Wednesday, September 22, 2010
A Brief History of Time
The title derives from the book by Stephen Hawking on cosmology. Though ostensibly for the layman and without mathematics, the bulk of it is far beyond the capacity of even seasoned physicists. I was able to skim through it once upon a time and left with a nebulous awareness of awesome frontiers of science, but more importantly a sense of the vast expanses of space and time which we inhabit. Hawking never talks down to the layman, which is responsible for the popularity of his book, because it gives you a good feel for things, if not an understanding. It conveys without dilution a sense of what the universe looks like from the present frontiers of cosmology, and also a view of the unbelievable fruits of the workings of the engines of science, involving the concerted operation of the best minds around the world.
The movie is more about the man than his work--Morris could obviously not have handled that, nor would it be material for authentic documentary, abstruse as it is. It is an irony of life that a person blessed with so powerful an intellect should be struck at the age of twenty one with a disease which gradually crippled everything in him except what mattered most--his mental capacities.
We understand the phenomenal level of his talent when a former class fellow remarks, "We realized we were not just not in the same street, he was from a different planet." Now that he has acquired pop status we should not forget he occupied the Lucasian Chair of Mathematics at Cambridge which was once decorated by Sir Isaac Newton.
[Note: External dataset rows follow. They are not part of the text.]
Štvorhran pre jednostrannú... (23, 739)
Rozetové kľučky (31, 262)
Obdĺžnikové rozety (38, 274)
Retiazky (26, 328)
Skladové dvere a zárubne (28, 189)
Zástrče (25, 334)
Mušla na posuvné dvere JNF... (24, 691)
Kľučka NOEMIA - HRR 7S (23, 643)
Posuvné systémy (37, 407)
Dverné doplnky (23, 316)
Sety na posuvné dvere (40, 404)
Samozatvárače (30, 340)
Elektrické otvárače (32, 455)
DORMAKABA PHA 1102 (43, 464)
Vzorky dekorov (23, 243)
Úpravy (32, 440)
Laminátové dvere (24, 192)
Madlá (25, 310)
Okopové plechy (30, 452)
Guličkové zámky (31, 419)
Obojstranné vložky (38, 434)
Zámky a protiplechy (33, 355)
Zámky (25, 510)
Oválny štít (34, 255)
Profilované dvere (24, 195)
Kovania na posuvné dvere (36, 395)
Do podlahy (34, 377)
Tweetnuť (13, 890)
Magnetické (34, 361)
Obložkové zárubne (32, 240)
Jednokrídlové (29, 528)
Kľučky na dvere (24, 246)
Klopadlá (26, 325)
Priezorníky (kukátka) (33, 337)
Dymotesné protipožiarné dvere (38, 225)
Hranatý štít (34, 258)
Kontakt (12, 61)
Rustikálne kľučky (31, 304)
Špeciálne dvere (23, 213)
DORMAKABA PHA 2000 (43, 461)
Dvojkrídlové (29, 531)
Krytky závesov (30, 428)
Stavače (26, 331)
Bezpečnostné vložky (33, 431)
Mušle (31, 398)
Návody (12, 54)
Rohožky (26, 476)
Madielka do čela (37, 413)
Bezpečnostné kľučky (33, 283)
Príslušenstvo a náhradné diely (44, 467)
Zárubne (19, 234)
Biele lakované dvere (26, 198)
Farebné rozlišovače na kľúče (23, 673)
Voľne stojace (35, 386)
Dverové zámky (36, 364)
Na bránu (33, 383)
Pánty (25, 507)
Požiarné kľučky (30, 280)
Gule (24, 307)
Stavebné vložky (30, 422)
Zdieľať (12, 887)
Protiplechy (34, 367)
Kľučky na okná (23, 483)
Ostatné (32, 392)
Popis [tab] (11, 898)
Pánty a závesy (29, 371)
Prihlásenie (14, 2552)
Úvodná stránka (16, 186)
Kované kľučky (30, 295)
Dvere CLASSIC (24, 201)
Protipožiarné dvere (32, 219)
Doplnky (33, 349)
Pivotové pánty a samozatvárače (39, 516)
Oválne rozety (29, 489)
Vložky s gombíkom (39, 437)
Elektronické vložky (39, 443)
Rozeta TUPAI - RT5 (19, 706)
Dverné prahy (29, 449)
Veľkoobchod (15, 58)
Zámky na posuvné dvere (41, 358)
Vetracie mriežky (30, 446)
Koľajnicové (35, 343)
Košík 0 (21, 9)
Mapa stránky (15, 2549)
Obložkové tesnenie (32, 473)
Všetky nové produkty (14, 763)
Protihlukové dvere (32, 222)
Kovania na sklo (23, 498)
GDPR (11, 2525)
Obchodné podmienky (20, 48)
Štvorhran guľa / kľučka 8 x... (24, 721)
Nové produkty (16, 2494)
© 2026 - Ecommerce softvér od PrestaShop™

The juncture when he first learns about the nature of his illness, and the two or three years left to him, is portrayed with sensitivity. Hawking immediately understood and accepted the finality of the pronouncement with a degree of stoicism. But then he far outlived the scant years which the doctors pronounced as his remainder. He recalls learning with great life that his intellect would remain unimpaired, even as his body would wither away.
What he seems never to have lost to any significant degree is the zest for life and work. In spite of his gradually diminishing physical capabilities, he poured demonic energy into his work. He was hooked to science. In a sense one may say that he was in no way handicapped in performing what he was born for, and the disease brought his life into even greater focus, since little else remained. As one of the interviewees in the film remarks, what could have been a disability and an unbearable suffering for an average person was far less so for him.
Even if a bit slow, Morris has made a fine movie, which needed to be made. Like everybody else I knew about this iconic cosmologist on a wheelchair who talks via a computer, having even read that book of his with scant understanding. But Morris makes his life come alive, cutting him to human size. We empathize with his suffering as well as his awesome passion. Platitudes about courage apart, Hawking is a rare case study of a man of science, about a man's consuming immersion in his work, and ultimately, of Man.
The drawing by William Blake portrays Newton.